(Items listed in a dataset)
* * * * * * * * *
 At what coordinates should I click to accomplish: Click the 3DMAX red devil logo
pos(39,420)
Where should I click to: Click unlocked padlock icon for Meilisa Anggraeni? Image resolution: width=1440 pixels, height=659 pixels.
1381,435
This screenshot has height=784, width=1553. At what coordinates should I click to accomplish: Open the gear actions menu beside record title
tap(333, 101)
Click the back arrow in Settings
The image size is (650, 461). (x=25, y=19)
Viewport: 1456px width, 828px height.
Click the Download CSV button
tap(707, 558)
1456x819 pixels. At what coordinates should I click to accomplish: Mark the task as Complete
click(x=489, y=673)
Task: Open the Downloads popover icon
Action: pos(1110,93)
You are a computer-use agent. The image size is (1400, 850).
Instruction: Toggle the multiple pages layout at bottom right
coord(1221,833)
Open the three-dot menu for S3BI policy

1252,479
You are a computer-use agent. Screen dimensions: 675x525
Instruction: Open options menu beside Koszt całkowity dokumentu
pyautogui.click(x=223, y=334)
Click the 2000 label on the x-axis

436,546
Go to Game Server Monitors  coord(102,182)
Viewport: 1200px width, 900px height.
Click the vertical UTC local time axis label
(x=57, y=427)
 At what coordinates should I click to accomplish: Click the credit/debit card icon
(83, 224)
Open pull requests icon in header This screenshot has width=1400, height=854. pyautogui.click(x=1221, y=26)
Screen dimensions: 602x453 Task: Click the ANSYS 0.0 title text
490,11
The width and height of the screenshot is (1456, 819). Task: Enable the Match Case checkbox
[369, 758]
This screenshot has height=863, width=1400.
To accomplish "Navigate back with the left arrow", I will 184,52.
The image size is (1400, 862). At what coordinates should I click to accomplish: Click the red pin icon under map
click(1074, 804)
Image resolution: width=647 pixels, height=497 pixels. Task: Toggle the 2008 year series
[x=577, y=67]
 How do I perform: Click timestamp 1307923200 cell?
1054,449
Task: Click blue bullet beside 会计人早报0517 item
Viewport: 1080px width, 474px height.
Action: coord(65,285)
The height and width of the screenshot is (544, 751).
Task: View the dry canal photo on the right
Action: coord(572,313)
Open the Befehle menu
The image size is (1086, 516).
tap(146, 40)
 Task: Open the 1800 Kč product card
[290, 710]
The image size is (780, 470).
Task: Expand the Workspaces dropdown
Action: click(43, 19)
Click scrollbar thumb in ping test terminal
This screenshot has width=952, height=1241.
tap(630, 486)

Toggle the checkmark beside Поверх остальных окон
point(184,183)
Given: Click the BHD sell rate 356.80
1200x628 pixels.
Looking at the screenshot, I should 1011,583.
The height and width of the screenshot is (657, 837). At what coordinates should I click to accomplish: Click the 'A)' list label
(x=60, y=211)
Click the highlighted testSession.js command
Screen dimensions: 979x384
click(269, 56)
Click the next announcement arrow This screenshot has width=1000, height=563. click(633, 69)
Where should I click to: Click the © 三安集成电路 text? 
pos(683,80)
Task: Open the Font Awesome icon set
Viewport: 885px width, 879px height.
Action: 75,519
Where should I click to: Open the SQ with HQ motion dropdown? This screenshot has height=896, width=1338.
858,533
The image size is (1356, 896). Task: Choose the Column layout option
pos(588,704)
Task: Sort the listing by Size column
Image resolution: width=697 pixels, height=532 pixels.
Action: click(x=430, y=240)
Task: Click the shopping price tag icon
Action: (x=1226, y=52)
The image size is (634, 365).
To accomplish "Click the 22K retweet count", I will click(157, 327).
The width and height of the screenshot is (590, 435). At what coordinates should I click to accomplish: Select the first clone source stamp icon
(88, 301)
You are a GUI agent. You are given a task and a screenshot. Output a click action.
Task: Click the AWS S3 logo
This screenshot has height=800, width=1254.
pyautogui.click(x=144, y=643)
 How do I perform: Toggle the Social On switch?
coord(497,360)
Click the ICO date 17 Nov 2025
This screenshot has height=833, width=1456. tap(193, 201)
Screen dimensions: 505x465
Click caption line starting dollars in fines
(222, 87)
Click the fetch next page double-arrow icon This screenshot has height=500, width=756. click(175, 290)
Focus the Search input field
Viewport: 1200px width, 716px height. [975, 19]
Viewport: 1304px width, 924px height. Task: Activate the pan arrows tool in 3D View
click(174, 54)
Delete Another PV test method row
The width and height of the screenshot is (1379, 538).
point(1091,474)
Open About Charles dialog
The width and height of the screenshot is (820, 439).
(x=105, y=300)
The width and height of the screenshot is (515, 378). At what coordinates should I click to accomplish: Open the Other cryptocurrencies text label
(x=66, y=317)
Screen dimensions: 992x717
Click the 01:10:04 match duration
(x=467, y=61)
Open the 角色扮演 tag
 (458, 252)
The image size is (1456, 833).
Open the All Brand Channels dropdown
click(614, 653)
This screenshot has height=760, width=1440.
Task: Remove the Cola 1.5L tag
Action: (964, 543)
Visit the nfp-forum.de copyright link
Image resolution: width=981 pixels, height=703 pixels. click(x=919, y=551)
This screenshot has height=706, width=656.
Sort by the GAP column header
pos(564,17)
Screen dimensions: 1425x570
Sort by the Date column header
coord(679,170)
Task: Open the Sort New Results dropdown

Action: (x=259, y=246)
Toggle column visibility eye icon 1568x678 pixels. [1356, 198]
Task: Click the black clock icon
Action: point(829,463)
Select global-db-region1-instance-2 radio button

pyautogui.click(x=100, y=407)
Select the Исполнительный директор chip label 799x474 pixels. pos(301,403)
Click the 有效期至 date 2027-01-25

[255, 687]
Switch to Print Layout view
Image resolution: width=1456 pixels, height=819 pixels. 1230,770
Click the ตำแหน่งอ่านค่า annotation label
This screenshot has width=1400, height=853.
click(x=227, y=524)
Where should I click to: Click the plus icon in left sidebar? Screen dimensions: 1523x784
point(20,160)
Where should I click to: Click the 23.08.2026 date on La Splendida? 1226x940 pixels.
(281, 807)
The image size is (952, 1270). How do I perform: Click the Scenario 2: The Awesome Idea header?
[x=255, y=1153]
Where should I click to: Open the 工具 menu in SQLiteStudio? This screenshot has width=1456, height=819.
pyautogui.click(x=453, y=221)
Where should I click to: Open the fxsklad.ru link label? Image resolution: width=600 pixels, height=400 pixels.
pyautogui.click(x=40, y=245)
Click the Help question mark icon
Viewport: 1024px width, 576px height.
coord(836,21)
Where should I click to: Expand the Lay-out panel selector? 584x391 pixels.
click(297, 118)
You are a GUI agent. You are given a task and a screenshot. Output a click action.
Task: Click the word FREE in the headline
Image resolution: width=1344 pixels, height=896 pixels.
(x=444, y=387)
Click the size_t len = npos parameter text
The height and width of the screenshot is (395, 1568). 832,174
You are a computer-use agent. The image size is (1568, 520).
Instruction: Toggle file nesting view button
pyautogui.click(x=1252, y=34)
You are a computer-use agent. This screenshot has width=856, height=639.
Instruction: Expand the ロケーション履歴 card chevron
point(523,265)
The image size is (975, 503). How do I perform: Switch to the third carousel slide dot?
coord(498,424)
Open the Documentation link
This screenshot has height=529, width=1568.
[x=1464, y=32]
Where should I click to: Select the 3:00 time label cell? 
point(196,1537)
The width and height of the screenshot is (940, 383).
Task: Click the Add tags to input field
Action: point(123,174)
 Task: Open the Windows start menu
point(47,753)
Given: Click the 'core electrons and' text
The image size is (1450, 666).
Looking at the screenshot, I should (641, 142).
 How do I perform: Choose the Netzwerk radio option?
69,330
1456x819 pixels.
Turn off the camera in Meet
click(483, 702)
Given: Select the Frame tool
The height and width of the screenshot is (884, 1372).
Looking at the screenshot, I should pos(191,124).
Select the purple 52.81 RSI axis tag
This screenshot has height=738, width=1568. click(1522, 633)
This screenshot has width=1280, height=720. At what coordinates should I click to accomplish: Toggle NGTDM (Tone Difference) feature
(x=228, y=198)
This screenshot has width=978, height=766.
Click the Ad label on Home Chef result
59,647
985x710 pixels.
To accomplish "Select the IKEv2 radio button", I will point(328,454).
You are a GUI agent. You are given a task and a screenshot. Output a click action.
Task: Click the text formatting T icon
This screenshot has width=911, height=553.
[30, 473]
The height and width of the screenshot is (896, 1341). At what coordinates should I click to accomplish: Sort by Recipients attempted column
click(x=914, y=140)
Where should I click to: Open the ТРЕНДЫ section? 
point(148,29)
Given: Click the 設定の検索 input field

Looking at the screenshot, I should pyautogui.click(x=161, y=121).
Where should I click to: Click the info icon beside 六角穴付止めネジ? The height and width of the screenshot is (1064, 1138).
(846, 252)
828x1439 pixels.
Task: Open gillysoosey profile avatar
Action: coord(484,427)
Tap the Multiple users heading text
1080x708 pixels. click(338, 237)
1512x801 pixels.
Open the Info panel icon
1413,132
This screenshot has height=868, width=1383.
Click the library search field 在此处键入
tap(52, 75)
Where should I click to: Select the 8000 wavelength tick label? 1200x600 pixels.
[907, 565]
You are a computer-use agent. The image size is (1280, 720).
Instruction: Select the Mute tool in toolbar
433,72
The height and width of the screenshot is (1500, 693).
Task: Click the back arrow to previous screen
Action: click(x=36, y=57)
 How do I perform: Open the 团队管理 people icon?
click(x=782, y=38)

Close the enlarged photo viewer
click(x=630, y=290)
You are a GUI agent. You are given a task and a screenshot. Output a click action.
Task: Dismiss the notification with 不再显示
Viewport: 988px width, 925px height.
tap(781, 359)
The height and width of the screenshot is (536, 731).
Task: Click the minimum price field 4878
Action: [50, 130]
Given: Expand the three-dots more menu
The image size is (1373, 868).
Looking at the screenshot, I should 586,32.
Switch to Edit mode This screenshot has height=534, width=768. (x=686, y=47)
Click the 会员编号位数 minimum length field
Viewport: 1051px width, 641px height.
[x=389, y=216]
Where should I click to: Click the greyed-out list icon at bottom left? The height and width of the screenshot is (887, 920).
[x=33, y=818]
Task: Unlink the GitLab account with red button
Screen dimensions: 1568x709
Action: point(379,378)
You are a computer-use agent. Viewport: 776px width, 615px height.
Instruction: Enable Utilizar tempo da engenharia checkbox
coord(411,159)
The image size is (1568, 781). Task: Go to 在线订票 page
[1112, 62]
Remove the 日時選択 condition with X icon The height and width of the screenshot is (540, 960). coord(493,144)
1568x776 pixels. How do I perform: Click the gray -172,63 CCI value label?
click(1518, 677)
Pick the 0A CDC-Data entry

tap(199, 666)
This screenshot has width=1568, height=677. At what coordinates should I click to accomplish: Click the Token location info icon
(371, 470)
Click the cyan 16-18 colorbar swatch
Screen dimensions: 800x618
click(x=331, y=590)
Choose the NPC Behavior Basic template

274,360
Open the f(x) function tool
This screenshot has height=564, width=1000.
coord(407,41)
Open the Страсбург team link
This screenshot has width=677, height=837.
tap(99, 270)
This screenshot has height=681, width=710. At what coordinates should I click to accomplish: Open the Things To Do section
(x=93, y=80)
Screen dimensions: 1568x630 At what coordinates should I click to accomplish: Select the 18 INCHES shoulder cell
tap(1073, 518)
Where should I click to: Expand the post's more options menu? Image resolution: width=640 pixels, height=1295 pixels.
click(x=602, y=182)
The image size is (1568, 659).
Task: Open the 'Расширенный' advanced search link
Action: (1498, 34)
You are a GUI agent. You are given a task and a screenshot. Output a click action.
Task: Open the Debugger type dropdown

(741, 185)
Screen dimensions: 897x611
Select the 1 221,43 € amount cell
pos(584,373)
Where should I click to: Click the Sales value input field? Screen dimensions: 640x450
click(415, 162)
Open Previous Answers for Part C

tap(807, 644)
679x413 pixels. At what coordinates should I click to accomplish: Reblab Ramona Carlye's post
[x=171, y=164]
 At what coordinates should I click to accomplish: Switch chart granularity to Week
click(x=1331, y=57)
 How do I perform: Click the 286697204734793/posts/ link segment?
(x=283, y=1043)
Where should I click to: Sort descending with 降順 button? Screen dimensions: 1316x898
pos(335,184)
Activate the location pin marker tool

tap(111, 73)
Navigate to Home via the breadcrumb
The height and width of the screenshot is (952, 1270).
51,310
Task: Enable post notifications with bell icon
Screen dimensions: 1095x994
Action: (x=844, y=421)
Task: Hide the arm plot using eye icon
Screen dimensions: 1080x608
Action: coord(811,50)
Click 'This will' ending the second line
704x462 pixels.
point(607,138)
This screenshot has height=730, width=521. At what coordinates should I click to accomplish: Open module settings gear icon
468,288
* * * * * * * * *
» **Requirements**
Copy out the entries word for word, starting with the line containing "Choose the NPC Behavior Basic template" and running through the end of the entries.

» **Exercise output**
Choose the NPC Behavior Basic template

274,360
Open the f(x) function tool
This screenshot has height=564, width=1000.
coord(407,41)
Open the Страсбург team link
This screenshot has width=677, height=837.
tap(99, 270)
This screenshot has height=681, width=710. At what coordinates should I click to accomplish: Open the Things To Do section
(x=93, y=80)
Screen dimensions: 1568x630 At what coordinates should I click to accomplish: Select the 18 INCHES shoulder cell
tap(1073, 518)
Where should I click to: Expand the post's more options menu? Image resolution: width=640 pixels, height=1295 pixels.
click(x=602, y=182)
The image size is (1568, 659).
Task: Open the 'Расширенный' advanced search link
Action: (1498, 34)
You are a GUI agent. You are given a task and a screenshot. Output a click action.
Task: Open the Debugger type dropdown

(741, 185)
Screen dimensions: 897x611
Select the 1 221,43 € amount cell
pos(584,373)
Where should I click to: Click the Sales value input field? Screen dimensions: 640x450
click(415, 162)
Open Previous Answers for Part C

tap(807, 644)
679x413 pixels. At what coordinates should I click to accomplish: Reblab Ramona Carlye's post
[x=171, y=164]
 At what coordinates should I click to accomplish: Switch chart granularity to Week
click(x=1331, y=57)
 How do I perform: Click the 286697204734793/posts/ link segment?
(x=283, y=1043)
Where should I click to: Sort descending with 降順 button? Screen dimensions: 1316x898
pos(335,184)
Activate the location pin marker tool

tap(111, 73)
Navigate to Home via the breadcrumb
The height and width of the screenshot is (952, 1270).
51,310
Task: Enable post notifications with bell icon
Screen dimensions: 1095x994
Action: (x=844, y=421)
Task: Hide the arm plot using eye icon
Screen dimensions: 1080x608
Action: coord(811,50)
Click 'This will' ending the second line
704x462 pixels.
point(607,138)
This screenshot has height=730, width=521. At what coordinates should I click to accomplish: Open module settings gear icon
468,288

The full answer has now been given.